The UN Women has called on the global community to deliberately create stronger support for women’s political activism and a broader space for women’s civil society voices.
In a statement, Phumzile Mlambo-Ngcuka, UN Under-Secretary-General and Executive Director, UN Women, for International Women’s Day, said that was necessary to combine “our efforts to target those who truly need change most.”
“The culture of gender-based poverty, abuse and exploitation has to end with a new generation of equality that lasts,” she added.
UN Women has a special relationship with the women’s movement which arose from that activism. Civil society has had a historically crucial role in leading global action on gender equality by promoting reform, highlighting the complexities of the challenges facing women, influencing policies, participating in monitoring and upholding accountability.
This year’s theme: “Time is Now: Rural and urban activists transforming women’s lives,” captures the vibrant life of the women activists whose passion and commitment have won women’s rights over the generations, and successfully brought change, Madam Mlambo-Ngcuka said.
“We celebrate an unprecedented global movement for women’s rights, equality, safety and justice; recognising the tireless work of activists who have been central to this global push for gender equality.
“What we see today is a remarkable gathering of strength among women all over the world, demonstrating the power of speaking with one voice, as they call for opportunity and accountability, drawing momentum from grass-roots networks and coalitions that stretch right up to government leadership,” Madam Mlambo-Ngcuka added.
She stated that those movements grew from the work of multi-generational activists – from the late feminist human rights leader, Asma Jahangir of Pakistan, to the powerful new generation represented by young women such as Jaha Dukureh of The Gambia, UN Women’s Regional Goodwill Ambassador for Africa on ending Female Genital Mutilation (FGM) and child marriage.
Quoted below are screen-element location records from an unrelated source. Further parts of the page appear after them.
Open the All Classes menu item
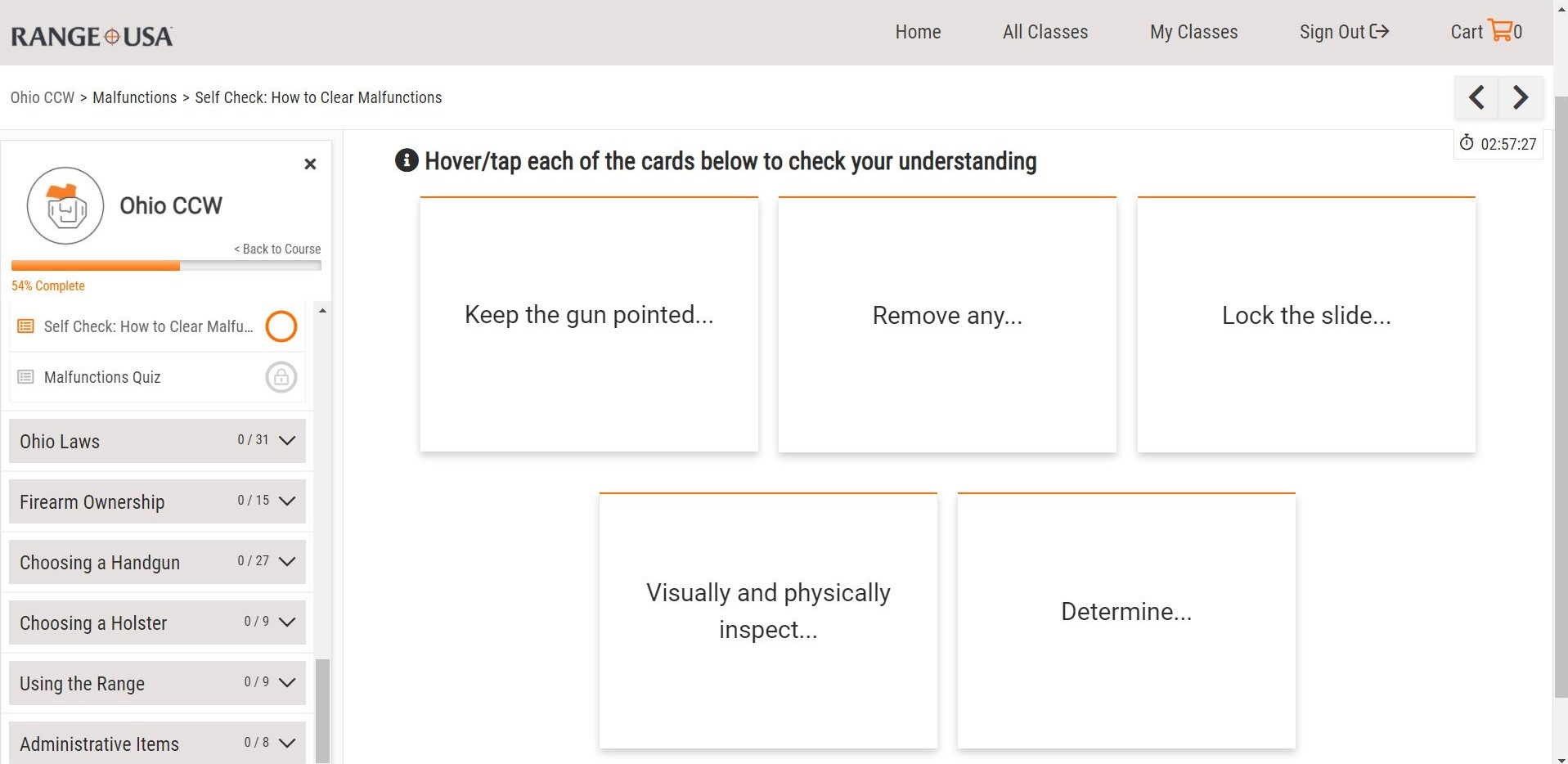point(1045,32)
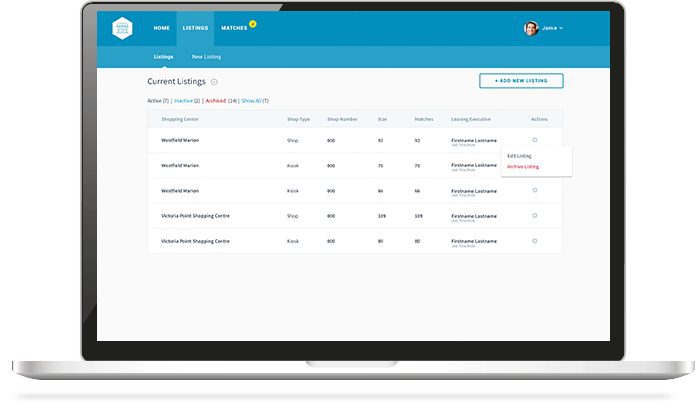Open actions gear for first Westfield Marion row
Screen dimensions: 695x406
coord(535,140)
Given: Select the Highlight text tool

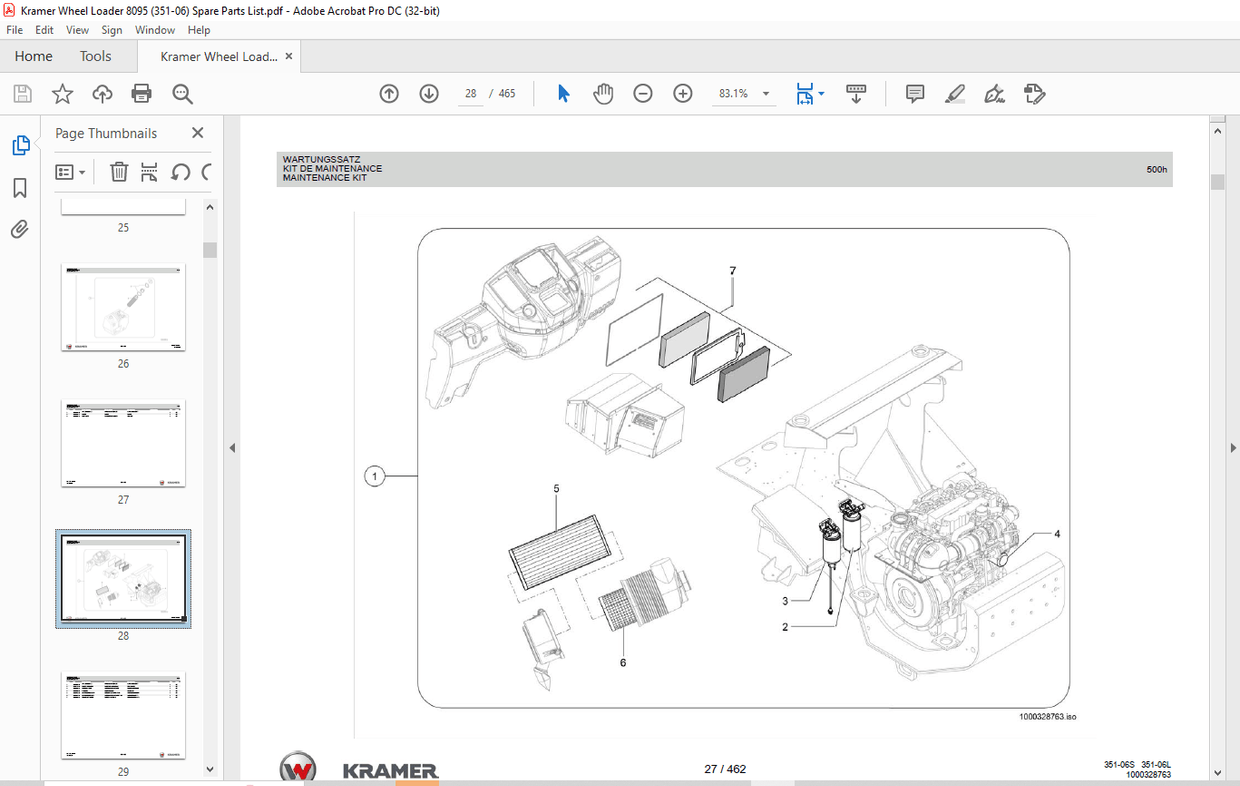Looking at the screenshot, I should click(x=954, y=93).
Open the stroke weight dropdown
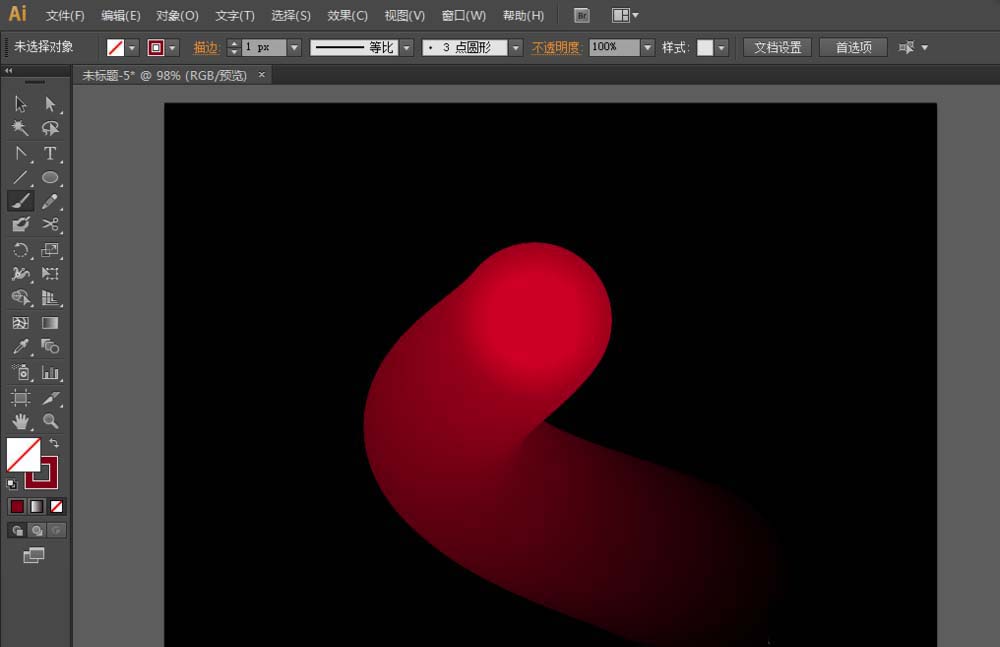This screenshot has height=647, width=1000. tap(294, 47)
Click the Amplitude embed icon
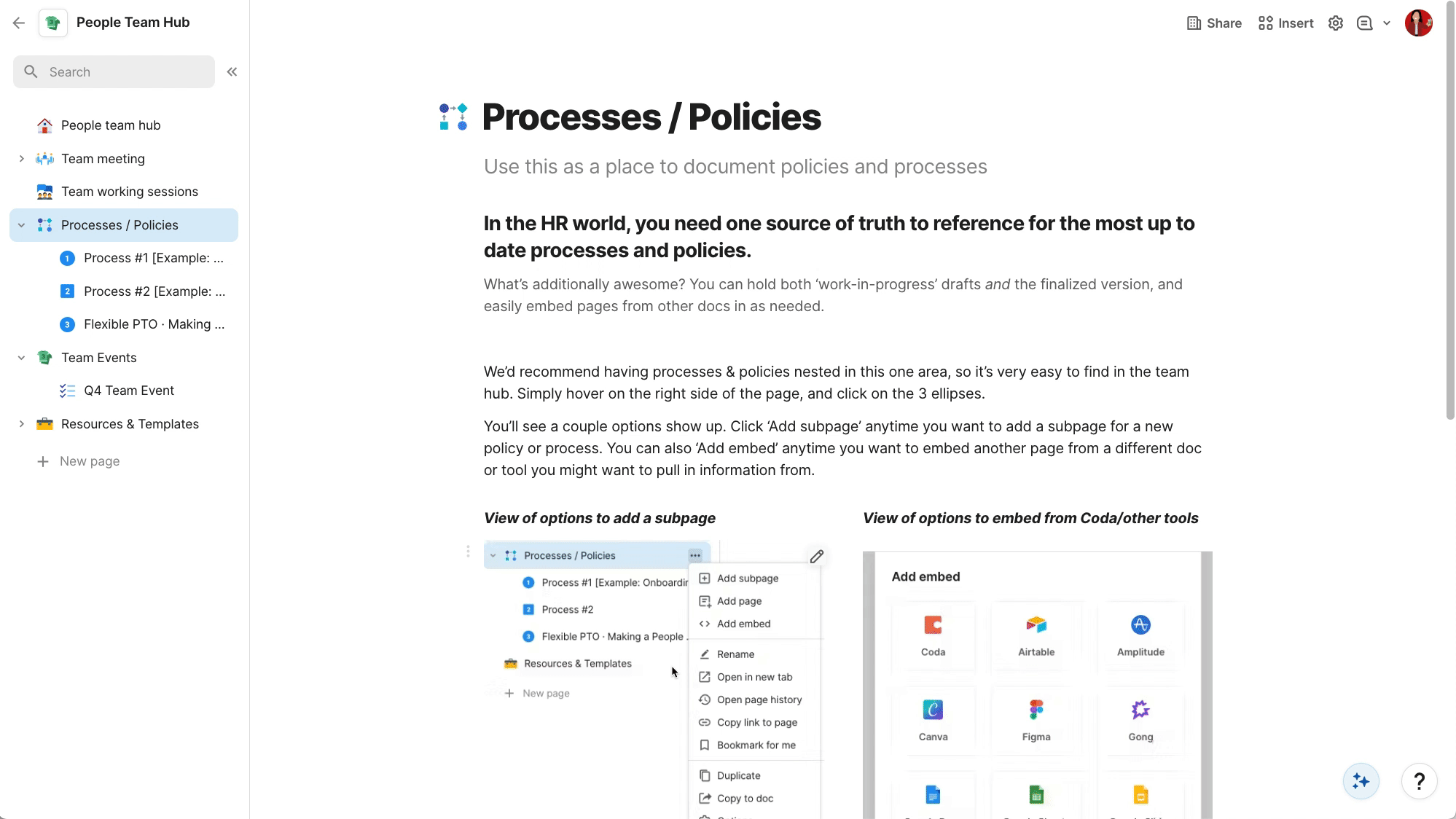Image resolution: width=1456 pixels, height=819 pixels. pyautogui.click(x=1140, y=625)
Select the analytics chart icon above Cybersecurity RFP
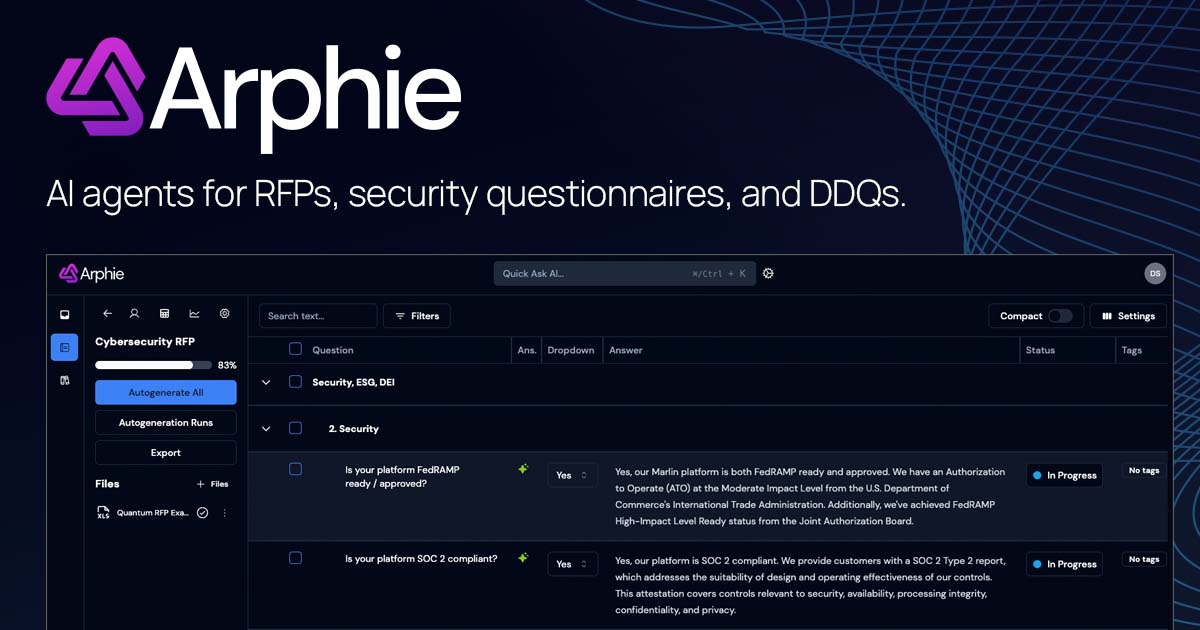The image size is (1200, 630). coord(194,313)
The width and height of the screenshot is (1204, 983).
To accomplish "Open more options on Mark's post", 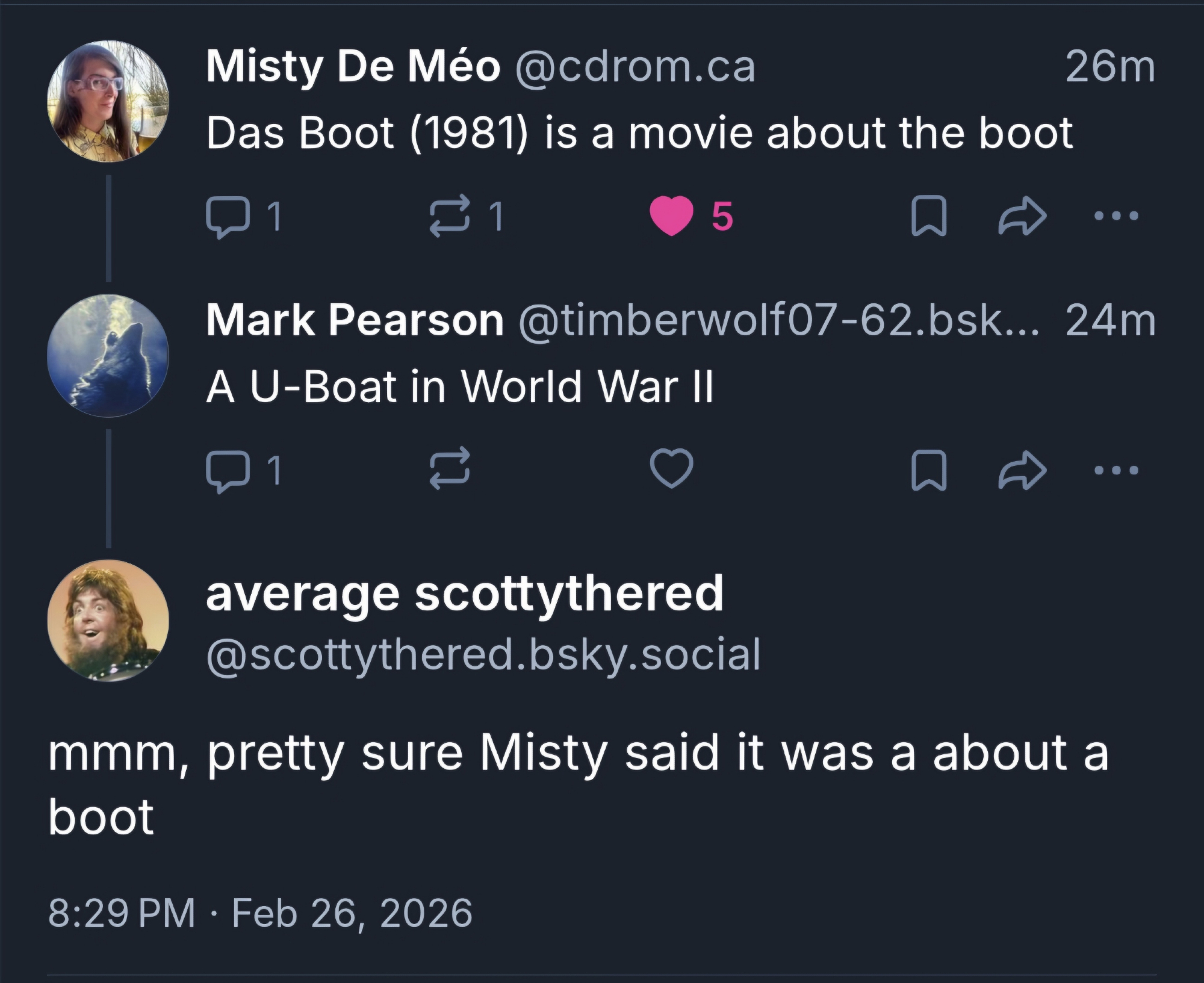I will tap(1117, 470).
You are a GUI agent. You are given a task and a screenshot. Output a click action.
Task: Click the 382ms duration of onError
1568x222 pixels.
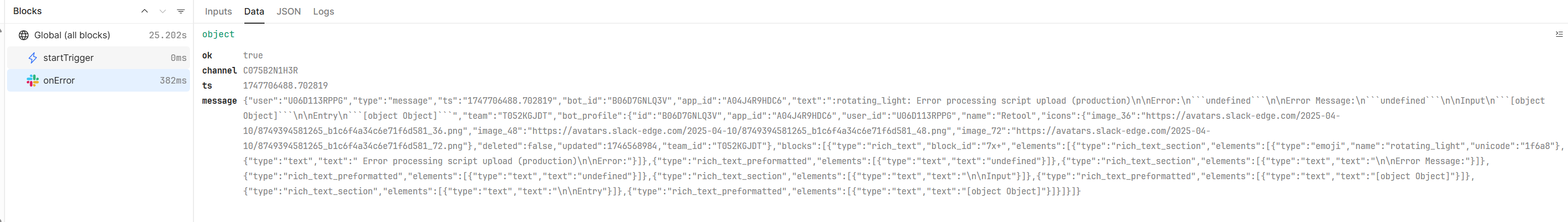(173, 80)
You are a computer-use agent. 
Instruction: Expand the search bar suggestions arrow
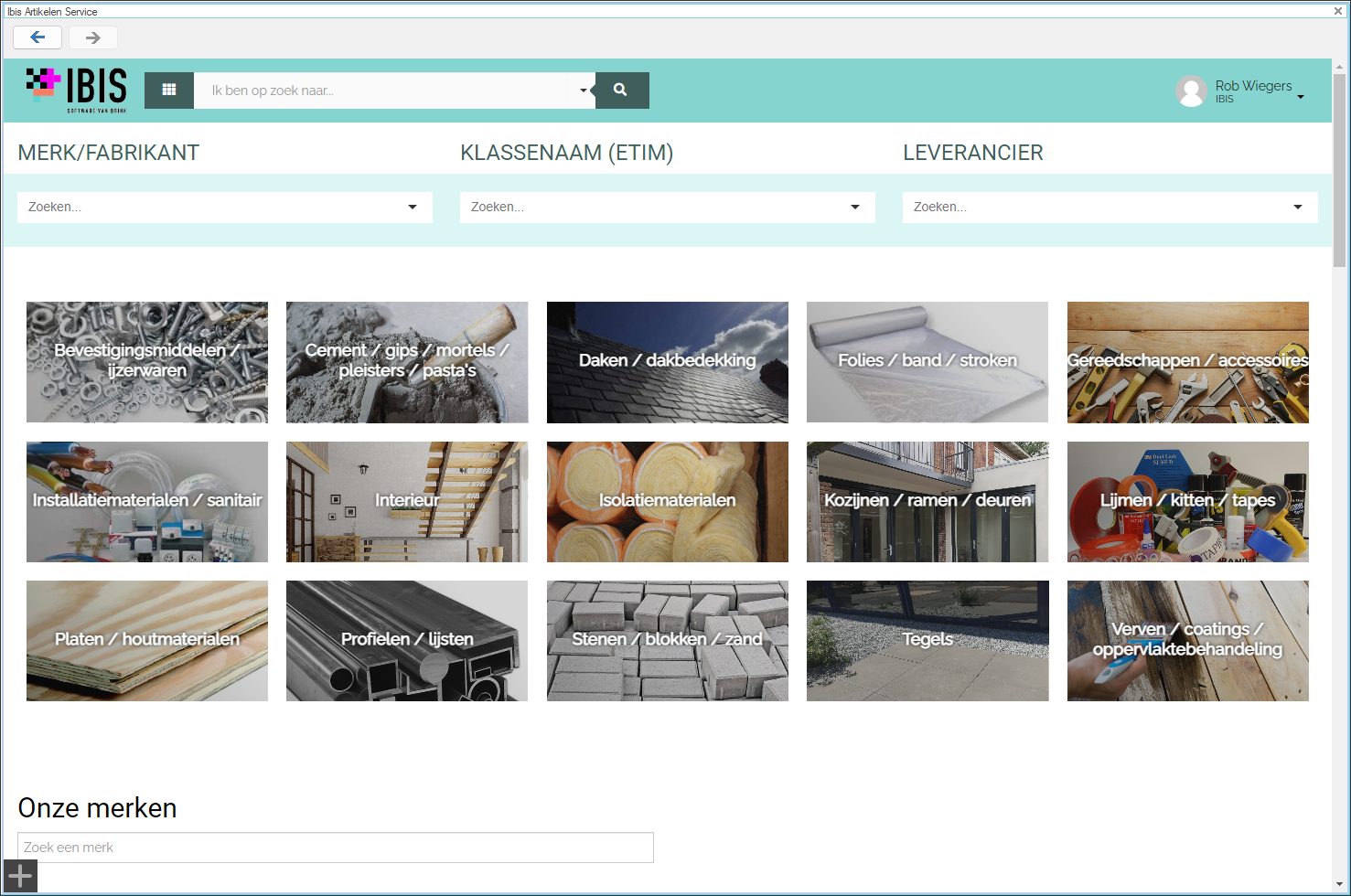coord(583,90)
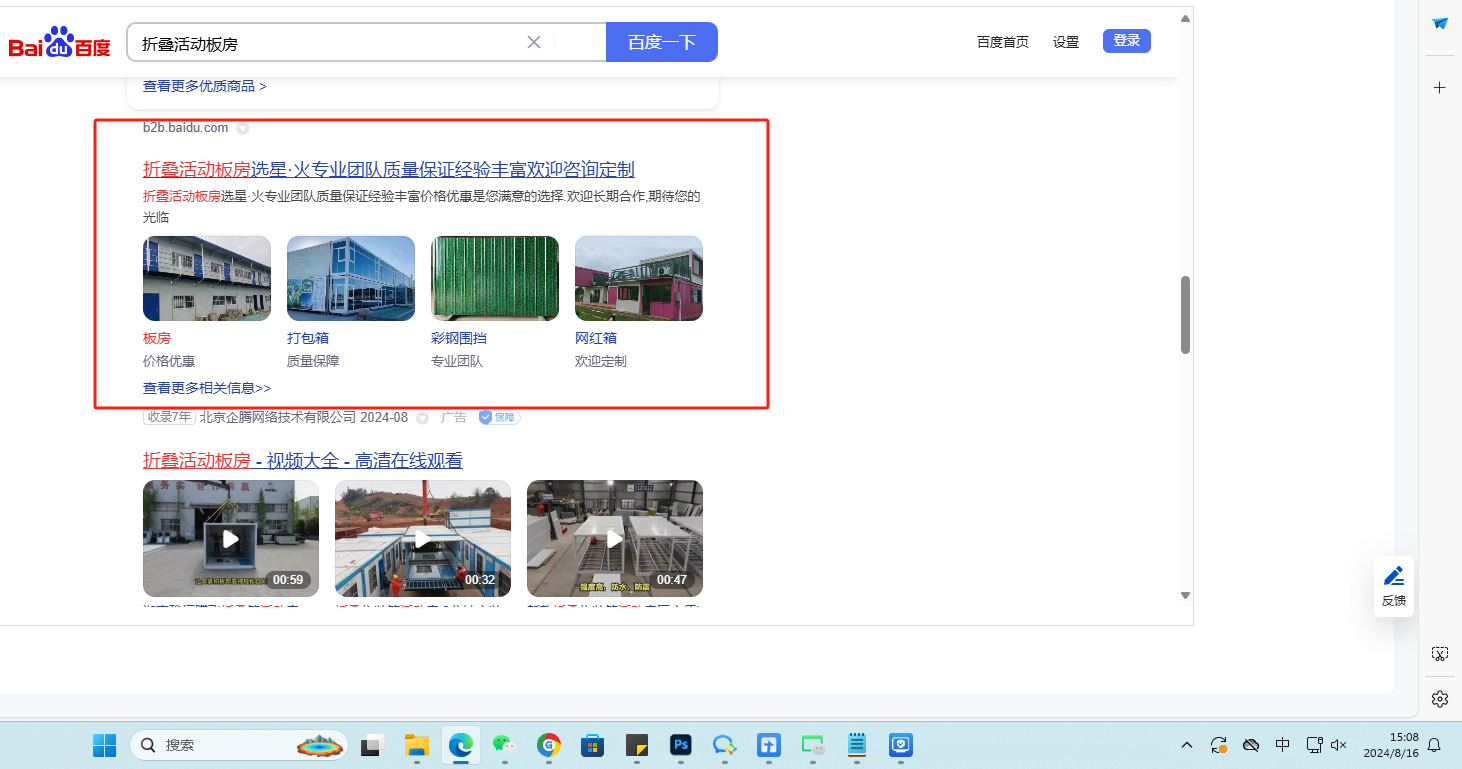Click the Baidu logo
This screenshot has height=769, width=1462.
pyautogui.click(x=59, y=43)
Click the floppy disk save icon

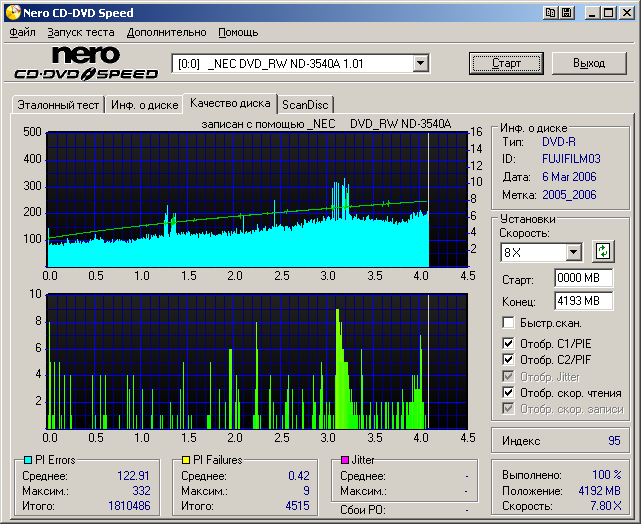click(567, 12)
According to Madam Mlambo-Ngcuka, healthy societies had a wide mix of voices and influences that provide the checks and balances, the differing threads of experience and perspectives, as well as the debate that shapes good decision making.
She said where voices were missing, there was an important gap in the fabric of society, adding, “when those quietened voices count in the millions, we know there is something wrong with our world. Similarly, as we see and hear those voices rise in strength and solidarity, we feel the power of something right.’’
“We salute those who have bravely spoken out to gain access to justice, such as those from the #MeToo movement, who in recent months have found their voice on social media in more than 85 countries to expose those who have preyed on the less powerful and shown how when women support one another, they help to overcome stigma and ensure that their stories are believed.
“We acknowledge those who have taken to the streets in India to decry the murder and rape of young children, turning protests into broader-based movements that engage entire communities. We honour the indigenous leaders who have stood up for their custodial rights to land and traditional practices, as the human rights defenders who have even lost their lives for their cause,” she said.